## Written instruction:
Reproduce the data below word for word, from its first line through the line containing "I will pos(203,7).", including that line.

## Exercise data:
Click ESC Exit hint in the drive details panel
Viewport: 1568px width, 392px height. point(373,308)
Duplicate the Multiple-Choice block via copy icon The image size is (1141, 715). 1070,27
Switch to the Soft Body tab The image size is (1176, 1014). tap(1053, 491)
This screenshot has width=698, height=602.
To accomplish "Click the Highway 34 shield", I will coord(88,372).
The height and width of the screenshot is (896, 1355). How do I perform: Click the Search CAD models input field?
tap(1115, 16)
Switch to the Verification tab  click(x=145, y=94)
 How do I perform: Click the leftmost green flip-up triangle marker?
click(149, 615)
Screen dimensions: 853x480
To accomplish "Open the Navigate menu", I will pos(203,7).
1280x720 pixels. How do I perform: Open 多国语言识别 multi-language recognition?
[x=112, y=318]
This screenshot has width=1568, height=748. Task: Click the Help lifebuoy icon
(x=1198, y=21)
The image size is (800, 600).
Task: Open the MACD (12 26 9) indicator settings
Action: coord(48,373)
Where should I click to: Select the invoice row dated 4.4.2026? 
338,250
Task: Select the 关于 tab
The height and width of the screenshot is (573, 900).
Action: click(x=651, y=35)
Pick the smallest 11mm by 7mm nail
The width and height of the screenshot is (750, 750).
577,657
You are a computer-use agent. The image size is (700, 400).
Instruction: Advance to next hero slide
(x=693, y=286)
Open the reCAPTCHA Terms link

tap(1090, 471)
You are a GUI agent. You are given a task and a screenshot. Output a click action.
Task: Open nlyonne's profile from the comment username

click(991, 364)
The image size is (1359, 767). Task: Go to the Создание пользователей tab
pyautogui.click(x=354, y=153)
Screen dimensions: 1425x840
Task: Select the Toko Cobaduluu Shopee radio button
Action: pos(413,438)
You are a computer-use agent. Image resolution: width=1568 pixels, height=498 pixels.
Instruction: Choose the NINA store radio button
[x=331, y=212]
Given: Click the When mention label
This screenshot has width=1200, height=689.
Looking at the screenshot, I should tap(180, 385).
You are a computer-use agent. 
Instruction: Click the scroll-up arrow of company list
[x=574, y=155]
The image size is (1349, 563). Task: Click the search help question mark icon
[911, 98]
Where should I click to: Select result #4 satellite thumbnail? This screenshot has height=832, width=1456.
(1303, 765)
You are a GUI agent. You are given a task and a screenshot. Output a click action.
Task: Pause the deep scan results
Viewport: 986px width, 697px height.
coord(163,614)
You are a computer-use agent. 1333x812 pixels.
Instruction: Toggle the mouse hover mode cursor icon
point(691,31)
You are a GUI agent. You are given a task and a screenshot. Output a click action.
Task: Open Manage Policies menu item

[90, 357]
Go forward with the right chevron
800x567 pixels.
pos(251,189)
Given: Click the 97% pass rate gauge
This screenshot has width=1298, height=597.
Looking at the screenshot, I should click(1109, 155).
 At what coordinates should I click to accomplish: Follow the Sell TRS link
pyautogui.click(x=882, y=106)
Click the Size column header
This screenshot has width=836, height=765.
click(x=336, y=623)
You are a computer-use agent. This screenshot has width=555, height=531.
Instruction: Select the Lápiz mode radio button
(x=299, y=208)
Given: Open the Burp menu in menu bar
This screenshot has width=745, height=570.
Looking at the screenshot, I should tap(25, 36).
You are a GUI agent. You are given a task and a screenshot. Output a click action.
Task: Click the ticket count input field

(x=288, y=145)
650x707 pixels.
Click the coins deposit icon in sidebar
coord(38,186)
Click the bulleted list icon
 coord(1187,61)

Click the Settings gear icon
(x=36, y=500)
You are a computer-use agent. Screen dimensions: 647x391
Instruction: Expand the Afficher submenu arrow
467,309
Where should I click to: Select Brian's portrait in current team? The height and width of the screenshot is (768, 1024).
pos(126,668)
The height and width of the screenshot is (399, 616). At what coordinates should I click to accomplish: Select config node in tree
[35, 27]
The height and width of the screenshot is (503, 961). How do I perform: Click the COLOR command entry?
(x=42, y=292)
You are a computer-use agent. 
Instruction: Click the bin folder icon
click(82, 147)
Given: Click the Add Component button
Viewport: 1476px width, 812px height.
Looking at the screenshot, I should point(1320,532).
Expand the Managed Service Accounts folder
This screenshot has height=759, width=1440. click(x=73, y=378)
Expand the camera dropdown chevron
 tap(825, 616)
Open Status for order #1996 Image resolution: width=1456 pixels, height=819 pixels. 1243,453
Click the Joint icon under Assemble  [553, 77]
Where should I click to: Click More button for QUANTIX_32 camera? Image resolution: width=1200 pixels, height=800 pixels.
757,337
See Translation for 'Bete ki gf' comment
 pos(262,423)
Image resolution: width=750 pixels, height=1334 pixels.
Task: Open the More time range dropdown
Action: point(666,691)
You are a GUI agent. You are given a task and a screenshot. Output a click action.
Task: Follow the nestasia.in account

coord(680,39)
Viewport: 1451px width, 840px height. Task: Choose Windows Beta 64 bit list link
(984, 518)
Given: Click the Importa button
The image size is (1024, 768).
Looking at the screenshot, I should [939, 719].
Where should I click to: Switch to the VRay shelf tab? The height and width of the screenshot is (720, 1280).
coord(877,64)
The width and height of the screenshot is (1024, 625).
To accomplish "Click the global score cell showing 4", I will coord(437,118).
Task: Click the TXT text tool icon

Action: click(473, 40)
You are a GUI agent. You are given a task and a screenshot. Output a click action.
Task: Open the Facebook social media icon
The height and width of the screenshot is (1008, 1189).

## Task response:
Click ESC Exit hint in the drive details panel
Viewport: 1568px width, 392px height. point(373,308)
Duplicate the Multiple-Choice block via copy icon The image size is (1141, 715). 1070,27
Switch to the Soft Body tab The image size is (1176, 1014). tap(1053, 491)
This screenshot has width=698, height=602.
To accomplish "Click the Highway 34 shield", I will coord(88,372).
The height and width of the screenshot is (896, 1355). How do I perform: Click the Search CAD models input field?
tap(1115, 16)
Switch to the Verification tab  click(x=145, y=94)
 How do I perform: Click the leftmost green flip-up triangle marker?
click(149, 615)
Screen dimensions: 853x480
To accomplish "Open the Navigate menu", I will pos(203,7).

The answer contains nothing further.